I am doing a Bible study right now on the book of Romans. Faithful followers know I have relied on passages from Romans throughout this year. It is a book that gives grievers hope. And as I read in Romans last night, I was reminded again that God does not promise life will be good just because we are good, and He does not promise we will live a life without hardship and pain. But He does promise to use that pain and those struggles to build character, to make us stronger. He also promises eternal life if you put your belief in Jesus Christ. And He promises to keep His promises. God has never broken a promise. Not to me, not to anyone. When he gave me Webb, He didn't promise to let me keep him my entire life, and that is a hard thing to swallow. But I know God will be glorified in my story, some how, some way. I know I will spend eternity with Webb, in a place where brain tumors don't exist. I am standing on the promises of God. And in a world where everything else seems shaky and unsure, that is a pretty great place to be.

Thursday, October 1, 2009

Wish List

I cannot believe it is October 1. And yet, I cannot believe it is only October 1. This year has taken forever. I look back on the months of 2009, and there is little to separate them - I barely remember January and February, March is blurry and forgettable, spring happened quickly, and then all summer I dealt with the miscarriage. Is it possible an entire year of my life will forever be "missing" from my memory files? Part of me hopes so, and part of me is sad because I feel like I "lost" such an important time in Bo and Whit's life. Last night, Bo and I were lying alone on the couch and he asked me, "Mommy, does God keep Webbie warm in heaven?" It sort of came out of nowhere, so after I regained my composure, I replied, "Of course He does." Then he asked, "But, who puts Webbie in his crib?" and I answered, "Probably Jesus or one of his angels." Bo thought for a long time and asked, "Who is Webbie's mommy in heaven?" I didn't answer. I didn't know how - partly because I have wondered the same thing myself, and partly because it breaks my heart to think of anyone being his mommy except me. Who is taking care of our babies in heaven? Do they need taking care of? It is all too much for me to think about.
So instead, I still just ponder those thoughts, and I wish. I wish for so many things:
I wish I still had Webb.
I wish I never knew what actual heartache felt like.
I wish I could say, "Oh, I'll feel better tomorrow, or next week, or next year."
I wish Bo didn't have to ask me questions like, "Who is Webb's mommy in Heaven."
I wish Bo and Whit would know their brother.
I wish Whit knew what having a twin felt like.
I wish I wasn't the mom who lost a child.
I wish people didn't look down, or away, when they see me.
I wish someone could say something that makes me feel better.
I wish people wouldn't say things that make me feel worse.
I wish I could literally forget the time we spent in the hospital.
I wish I wasn't so tired.
I wish I had a guarantee I would never lose someone else I love.
I wish, I wish, I wish.

I am thankful for a living Lord who knows these wishes.
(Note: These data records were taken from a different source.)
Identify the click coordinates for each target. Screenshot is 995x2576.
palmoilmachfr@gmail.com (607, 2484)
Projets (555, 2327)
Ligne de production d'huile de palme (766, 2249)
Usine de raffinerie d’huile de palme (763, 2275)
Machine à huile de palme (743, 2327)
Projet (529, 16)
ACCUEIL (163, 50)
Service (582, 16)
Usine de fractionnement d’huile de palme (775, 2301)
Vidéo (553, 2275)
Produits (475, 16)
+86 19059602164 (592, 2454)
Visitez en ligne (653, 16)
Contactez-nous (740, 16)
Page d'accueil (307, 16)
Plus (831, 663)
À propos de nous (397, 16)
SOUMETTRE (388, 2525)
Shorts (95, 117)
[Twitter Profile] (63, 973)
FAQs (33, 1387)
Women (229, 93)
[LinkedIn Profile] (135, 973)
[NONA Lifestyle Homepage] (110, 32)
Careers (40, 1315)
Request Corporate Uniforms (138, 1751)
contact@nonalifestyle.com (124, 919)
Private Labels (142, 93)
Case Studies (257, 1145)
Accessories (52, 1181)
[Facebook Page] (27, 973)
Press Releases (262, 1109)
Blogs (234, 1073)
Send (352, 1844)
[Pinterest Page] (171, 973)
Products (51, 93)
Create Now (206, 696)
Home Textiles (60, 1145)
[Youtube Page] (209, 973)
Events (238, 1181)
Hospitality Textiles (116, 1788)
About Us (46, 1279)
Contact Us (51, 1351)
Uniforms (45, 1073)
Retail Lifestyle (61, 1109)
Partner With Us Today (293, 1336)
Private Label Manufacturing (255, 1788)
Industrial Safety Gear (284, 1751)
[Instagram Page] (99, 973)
I am thankful I have a God who also knows what it is like to lose a son and who hurts because I hurt. I am eternally grateful for the promise of everlasting life, even though I don't deserve it. And I know He is by my side as I trudge through this deep, dark valley which seems never-ending. I don't just feel it, I know it. So out of all the horrible pain and suffering, I suppose I feel blessed to truly KNOW what I previously accepted based on faith alone, and that is that Christ will not leave you and will carry you through your darkest hour. I hope if there is one person reading this who doubts that truth, that you will now believe. He is real. He shows up. He will not abandon your side. While I hope none of you are ever faced with a situation as horrible as mine, I hope you are at least blessed to hear the voice of God and feel His love carrying you along at some point in your life. It is the true miracle in all of this pain. And above all else, it confirms I will see my baby again. Because God keeps His promises.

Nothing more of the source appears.